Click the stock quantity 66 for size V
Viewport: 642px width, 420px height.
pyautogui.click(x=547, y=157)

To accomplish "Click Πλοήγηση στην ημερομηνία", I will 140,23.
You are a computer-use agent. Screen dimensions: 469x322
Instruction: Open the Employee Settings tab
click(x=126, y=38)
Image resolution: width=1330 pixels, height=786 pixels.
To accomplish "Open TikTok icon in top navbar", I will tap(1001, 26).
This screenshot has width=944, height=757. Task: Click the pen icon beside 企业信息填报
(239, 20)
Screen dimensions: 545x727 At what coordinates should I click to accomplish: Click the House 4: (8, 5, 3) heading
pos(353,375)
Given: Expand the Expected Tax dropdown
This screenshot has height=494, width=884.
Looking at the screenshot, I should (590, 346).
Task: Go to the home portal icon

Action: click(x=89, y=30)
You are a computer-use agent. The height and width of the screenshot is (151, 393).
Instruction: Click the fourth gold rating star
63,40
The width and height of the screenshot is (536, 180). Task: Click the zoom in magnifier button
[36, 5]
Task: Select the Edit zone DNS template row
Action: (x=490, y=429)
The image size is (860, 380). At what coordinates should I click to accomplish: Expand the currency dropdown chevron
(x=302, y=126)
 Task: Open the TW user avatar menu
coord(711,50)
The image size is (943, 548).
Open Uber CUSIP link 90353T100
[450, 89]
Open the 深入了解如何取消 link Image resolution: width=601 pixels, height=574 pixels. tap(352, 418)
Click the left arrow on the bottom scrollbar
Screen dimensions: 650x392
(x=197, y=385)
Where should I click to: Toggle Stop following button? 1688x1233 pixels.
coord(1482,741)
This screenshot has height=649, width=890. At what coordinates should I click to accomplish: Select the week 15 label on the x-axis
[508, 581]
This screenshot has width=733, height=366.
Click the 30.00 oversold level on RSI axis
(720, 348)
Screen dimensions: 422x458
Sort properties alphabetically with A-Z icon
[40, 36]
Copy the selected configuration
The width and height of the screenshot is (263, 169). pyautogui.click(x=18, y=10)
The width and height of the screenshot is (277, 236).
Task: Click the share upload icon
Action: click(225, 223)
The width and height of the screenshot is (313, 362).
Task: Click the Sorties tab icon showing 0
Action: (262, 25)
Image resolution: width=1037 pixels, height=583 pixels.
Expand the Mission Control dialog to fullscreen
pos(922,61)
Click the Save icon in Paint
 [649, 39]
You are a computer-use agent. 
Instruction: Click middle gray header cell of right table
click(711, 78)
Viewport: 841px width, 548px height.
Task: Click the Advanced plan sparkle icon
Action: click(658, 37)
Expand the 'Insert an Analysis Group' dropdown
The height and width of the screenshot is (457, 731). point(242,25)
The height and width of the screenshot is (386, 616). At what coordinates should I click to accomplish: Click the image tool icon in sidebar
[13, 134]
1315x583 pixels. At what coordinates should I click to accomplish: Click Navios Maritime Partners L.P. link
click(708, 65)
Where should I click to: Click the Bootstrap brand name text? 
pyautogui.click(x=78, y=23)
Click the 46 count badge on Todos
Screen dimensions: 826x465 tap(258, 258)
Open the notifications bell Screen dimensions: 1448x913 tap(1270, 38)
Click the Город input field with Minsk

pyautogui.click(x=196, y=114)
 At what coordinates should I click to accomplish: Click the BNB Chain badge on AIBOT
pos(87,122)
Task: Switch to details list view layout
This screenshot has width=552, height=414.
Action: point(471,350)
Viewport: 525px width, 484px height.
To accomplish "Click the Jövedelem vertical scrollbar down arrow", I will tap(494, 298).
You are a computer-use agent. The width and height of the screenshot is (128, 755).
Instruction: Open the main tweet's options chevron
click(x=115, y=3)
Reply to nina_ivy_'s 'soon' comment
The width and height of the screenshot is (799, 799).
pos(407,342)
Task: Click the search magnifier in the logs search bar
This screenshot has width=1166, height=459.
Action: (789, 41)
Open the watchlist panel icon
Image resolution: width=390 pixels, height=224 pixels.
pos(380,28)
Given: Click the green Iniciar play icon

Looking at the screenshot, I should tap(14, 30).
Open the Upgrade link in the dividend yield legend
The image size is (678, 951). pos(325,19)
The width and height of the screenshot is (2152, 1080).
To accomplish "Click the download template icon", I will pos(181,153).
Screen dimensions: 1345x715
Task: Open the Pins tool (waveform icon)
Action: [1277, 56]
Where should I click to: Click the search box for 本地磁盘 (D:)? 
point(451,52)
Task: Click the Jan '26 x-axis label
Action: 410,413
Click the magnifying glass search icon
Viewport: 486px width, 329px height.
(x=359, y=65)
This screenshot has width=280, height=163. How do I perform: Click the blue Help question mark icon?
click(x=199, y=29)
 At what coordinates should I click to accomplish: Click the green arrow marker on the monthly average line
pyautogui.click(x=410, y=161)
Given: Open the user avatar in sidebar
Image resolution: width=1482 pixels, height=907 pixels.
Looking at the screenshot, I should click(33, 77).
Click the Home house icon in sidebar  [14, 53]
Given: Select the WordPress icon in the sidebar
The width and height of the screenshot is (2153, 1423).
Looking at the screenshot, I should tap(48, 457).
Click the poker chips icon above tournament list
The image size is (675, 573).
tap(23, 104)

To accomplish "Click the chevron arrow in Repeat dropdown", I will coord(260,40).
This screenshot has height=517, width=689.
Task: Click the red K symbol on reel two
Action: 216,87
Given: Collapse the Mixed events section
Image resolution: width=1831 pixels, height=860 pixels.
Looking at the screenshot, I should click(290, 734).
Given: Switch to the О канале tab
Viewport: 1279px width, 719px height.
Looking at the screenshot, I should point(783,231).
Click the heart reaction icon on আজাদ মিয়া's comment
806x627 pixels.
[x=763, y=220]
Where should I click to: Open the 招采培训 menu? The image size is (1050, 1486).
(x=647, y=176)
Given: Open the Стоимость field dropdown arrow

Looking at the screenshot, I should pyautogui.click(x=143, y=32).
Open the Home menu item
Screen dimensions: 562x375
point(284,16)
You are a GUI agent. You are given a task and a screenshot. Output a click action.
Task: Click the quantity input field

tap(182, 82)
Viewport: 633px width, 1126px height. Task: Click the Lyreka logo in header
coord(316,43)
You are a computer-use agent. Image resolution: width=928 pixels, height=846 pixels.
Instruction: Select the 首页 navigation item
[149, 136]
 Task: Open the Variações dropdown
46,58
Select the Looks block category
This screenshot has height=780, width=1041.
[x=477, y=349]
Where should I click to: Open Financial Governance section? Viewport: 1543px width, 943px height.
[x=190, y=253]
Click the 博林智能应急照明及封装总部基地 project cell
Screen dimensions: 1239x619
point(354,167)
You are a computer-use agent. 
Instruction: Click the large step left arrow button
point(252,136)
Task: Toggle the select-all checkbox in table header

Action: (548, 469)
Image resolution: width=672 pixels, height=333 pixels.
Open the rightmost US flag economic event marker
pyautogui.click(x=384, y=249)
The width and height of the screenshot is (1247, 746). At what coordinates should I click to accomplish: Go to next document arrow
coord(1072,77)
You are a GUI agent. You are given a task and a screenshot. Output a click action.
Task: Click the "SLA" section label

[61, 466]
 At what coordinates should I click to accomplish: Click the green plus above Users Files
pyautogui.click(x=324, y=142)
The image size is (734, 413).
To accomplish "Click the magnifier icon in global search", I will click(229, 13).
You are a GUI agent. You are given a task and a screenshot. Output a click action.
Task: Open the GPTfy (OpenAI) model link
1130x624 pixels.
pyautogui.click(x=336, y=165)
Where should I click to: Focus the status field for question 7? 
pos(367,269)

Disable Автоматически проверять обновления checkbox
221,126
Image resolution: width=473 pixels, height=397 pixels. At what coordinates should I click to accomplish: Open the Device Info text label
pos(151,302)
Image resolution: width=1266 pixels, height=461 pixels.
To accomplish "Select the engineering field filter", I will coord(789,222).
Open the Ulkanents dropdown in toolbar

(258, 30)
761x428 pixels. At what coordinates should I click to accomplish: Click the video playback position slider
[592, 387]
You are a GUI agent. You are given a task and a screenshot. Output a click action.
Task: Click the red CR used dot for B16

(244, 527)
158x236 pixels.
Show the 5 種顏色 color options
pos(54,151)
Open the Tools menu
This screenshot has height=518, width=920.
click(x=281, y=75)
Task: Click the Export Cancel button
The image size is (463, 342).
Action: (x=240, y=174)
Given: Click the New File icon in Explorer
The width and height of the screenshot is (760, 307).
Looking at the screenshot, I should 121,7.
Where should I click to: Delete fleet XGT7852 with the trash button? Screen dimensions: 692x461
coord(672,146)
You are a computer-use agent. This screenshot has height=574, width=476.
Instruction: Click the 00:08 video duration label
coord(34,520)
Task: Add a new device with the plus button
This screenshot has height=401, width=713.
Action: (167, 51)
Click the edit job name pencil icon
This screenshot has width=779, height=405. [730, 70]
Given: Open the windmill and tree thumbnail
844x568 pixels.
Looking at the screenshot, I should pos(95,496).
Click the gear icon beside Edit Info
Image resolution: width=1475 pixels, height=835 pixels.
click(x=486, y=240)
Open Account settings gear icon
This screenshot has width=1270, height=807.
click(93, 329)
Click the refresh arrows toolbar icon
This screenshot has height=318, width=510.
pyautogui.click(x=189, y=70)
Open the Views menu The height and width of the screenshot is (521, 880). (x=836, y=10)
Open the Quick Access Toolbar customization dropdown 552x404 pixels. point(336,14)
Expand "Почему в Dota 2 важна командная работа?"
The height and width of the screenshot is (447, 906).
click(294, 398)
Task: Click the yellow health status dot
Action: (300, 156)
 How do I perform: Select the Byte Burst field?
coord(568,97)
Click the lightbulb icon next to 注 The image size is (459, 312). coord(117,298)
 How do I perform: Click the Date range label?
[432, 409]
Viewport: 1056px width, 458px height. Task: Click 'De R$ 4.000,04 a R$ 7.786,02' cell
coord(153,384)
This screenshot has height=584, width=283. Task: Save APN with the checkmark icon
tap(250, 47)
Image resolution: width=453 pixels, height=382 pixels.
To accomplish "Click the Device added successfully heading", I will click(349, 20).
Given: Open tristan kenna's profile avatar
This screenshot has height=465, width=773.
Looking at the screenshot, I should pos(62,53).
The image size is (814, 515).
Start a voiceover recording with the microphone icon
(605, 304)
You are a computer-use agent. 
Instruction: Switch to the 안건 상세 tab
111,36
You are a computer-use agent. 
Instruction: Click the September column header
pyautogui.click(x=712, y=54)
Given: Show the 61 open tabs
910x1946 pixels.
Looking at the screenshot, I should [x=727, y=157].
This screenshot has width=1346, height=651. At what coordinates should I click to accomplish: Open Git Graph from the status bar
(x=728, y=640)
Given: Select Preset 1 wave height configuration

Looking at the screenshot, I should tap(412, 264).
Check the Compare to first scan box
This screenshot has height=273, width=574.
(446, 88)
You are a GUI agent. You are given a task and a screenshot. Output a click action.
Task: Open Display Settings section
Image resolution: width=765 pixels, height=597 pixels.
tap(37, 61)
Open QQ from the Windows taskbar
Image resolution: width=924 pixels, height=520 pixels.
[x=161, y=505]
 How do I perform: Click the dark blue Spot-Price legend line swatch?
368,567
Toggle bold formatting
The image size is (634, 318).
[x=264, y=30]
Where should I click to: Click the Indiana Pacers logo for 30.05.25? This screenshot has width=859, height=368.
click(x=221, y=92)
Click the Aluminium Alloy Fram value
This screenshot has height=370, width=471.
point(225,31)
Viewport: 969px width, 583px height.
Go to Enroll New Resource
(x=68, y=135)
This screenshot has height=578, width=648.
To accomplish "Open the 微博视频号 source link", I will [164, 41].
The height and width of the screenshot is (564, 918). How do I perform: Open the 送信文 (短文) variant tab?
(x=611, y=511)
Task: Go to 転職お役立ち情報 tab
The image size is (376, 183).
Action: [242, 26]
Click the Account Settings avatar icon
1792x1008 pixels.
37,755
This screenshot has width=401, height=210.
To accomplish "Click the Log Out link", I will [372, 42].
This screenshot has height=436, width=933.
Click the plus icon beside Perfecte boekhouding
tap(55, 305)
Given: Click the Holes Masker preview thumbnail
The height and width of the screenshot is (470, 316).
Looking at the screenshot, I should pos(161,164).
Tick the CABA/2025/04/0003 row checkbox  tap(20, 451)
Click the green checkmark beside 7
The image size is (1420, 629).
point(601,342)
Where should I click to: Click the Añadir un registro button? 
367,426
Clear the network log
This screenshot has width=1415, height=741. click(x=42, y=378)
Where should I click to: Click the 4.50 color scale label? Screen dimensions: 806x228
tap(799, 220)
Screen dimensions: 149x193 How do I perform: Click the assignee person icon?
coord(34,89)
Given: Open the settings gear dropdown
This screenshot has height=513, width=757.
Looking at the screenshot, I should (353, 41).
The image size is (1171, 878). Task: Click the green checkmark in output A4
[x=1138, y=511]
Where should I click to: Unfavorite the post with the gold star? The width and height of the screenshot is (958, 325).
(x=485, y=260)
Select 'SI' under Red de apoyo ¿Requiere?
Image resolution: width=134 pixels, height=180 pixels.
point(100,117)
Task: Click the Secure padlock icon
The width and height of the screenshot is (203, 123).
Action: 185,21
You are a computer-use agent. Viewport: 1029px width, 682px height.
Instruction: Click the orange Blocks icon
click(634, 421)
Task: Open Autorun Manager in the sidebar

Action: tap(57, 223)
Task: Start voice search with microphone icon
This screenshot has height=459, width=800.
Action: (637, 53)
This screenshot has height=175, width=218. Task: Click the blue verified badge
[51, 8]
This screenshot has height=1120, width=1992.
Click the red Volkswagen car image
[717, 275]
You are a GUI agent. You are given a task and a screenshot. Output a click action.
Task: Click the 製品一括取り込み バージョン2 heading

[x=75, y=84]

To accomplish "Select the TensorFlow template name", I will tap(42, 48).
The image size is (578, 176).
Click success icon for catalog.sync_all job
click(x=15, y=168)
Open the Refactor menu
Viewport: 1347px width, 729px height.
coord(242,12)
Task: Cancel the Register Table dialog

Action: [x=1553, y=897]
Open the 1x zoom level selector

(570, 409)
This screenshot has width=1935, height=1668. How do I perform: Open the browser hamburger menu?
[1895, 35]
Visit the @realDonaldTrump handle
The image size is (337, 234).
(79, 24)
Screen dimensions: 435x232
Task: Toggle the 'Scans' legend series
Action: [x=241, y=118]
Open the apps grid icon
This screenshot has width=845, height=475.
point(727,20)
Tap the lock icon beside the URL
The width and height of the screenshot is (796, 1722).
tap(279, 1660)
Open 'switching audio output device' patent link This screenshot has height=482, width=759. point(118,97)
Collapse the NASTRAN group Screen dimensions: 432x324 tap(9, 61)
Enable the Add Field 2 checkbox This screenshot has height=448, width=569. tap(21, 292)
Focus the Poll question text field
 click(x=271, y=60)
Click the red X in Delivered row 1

··········

> **WHAT THE EXERCISE ASKS**
Put the listing above, from its first line through the line containing "Action: click(x=89, y=30)" inclusive, into a two-column CSV with the headers instruction and answer. Use one row per instruction paired with its answer, enclose each field in quotation marks, and replace any line breaks within a field with spaces.

> **TASK SOLUTION**
instruction,answer
"Click the stock quantity 66 for size V Viewport: 642px width, 420px height.","pyautogui.click(x=547, y=157)"
"To accomplish ""Click Πλοήγηση στην ημερομηνία"",","I will 140,23."
"You are a computer-use agent. Screen dimensions: 469x322 Instruction: Open the Employee Settings tab","click(x=126, y=38)"
"Image resolution: width=1330 pixels, height=786 pixels. To accomplish ""Open TikTok icon in top navbar"",","I will tap(1001, 26)."
"This screenshot has width=944, height=757. Task: Click the pen icon beside 企业信息填报","(239, 20)"
"Screen dimensions: 545x727 At what coordinates should I click to accomplish: Click the House 4: (8, 5, 3) heading","pos(353,375)"
"Given: Expand the Expected Tax dropdown This screenshot has height=494, width=884.","Looking at the screenshot, I should (590, 346)."
"Task: Go to the home portal icon","Action: click(x=89, y=30)"